While the album doesn’t have as many memorable riffs and giant hooks, it’s much better than its given credit for historically. John Garcia’s passionate raspy voice, Josh Homme’s singing riffs and leads, and the strong rhythm section of Scott Reeder and Hernández laid down some very strong tracks that would be better loved had they been by another band or a band that had not just made two masterpieces.

With tracks like ‘Hurricane’, ‘One Inch Man’, ‘Gloria Lewis’, ‘Phototropic’, ‘El Rodeo’, ‘Jumbo Blimp Jumbo’, and ‘Catamaran’, the band has some gems that are worth reexamining, in the same way, Led Zeppelin fans overlook In Through The Out Door or Presence (both Swan Song/Atlantic), because they are not Physical Graffiti. Closing track ‘Spaceship Landing’ is ambitious and weird as an overlong exploratory experiment with other hidden tracks inside like a 1960s Pink Floyd or Hawkwind suite of tracks and gives an idea where they could have gone with one more full album.
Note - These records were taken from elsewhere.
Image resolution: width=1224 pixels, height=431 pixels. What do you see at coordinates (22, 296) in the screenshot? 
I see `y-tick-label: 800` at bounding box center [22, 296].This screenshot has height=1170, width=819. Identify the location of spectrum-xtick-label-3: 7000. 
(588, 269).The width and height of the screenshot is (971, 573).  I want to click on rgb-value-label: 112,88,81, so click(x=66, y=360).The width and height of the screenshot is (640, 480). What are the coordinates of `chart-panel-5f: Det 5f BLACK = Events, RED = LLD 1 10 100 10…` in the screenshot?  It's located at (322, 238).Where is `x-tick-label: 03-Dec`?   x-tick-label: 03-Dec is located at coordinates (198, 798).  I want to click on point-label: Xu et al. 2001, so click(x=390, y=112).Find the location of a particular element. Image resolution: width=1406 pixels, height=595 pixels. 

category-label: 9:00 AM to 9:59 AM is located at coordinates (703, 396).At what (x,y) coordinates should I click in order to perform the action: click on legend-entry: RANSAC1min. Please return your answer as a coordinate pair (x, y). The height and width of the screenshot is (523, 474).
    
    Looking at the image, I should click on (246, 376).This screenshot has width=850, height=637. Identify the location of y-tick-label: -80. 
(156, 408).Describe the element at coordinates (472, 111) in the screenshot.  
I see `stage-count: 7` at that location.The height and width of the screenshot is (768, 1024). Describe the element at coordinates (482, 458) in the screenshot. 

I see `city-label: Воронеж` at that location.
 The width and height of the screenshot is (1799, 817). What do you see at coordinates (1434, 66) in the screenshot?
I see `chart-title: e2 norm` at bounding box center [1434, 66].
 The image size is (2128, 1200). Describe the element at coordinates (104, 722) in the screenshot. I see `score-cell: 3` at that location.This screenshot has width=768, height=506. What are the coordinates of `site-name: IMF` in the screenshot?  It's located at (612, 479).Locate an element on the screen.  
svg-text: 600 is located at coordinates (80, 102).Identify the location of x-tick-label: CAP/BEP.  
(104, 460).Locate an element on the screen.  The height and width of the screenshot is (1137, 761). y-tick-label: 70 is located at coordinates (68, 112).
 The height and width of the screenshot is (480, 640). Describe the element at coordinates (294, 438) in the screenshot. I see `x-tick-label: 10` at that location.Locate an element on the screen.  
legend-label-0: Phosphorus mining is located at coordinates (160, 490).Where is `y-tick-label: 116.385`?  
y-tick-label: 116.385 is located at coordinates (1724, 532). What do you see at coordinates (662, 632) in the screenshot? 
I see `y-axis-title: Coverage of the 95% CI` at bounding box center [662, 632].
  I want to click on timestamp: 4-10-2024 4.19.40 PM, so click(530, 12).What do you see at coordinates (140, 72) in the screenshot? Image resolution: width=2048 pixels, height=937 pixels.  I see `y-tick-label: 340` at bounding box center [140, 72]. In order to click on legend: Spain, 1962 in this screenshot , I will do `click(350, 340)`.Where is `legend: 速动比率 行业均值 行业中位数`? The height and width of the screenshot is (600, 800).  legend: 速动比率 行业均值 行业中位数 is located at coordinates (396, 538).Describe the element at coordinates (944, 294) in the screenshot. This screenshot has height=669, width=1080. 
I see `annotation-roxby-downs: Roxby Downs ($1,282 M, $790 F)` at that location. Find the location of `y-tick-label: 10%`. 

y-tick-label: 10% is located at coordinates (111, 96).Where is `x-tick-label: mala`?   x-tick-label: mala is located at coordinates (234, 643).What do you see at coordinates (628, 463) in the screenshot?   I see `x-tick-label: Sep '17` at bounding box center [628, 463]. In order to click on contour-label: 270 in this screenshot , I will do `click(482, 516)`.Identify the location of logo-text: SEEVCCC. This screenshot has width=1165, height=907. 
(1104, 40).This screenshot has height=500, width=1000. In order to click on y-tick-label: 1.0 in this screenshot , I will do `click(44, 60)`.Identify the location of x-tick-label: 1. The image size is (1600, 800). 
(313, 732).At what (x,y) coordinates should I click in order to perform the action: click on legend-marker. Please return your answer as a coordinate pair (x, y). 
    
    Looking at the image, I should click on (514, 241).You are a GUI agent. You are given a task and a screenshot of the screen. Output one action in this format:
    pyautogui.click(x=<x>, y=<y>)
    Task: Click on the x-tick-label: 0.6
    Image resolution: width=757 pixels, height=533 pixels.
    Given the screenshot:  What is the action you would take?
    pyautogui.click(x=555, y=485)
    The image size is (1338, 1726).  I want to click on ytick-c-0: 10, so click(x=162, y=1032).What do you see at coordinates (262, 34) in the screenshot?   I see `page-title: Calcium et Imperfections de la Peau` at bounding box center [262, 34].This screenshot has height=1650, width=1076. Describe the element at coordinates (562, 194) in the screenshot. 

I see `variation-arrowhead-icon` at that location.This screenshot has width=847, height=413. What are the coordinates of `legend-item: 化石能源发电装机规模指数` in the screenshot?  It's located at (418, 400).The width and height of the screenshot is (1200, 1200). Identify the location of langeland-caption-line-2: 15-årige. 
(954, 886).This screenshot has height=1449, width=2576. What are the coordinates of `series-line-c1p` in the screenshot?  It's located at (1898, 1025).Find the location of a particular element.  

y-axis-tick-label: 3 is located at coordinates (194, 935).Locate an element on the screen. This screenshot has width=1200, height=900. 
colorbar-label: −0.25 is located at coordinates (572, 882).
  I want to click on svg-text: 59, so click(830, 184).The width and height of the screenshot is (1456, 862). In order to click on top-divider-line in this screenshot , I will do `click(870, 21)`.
I still think Garcia and Homme might show us something someday if the spirit moves them.

The bad was broken up a few months later, with a split of leftovers that Homme would use as a springboard to Queens of The Stone Age and bigger acclaim that he always lusted after. The final lesson of Kyuss (for now) and of And The Circus Leaves Town is that sometimes an underground band just needs to be left alone to their own devices and not chase major label trappings.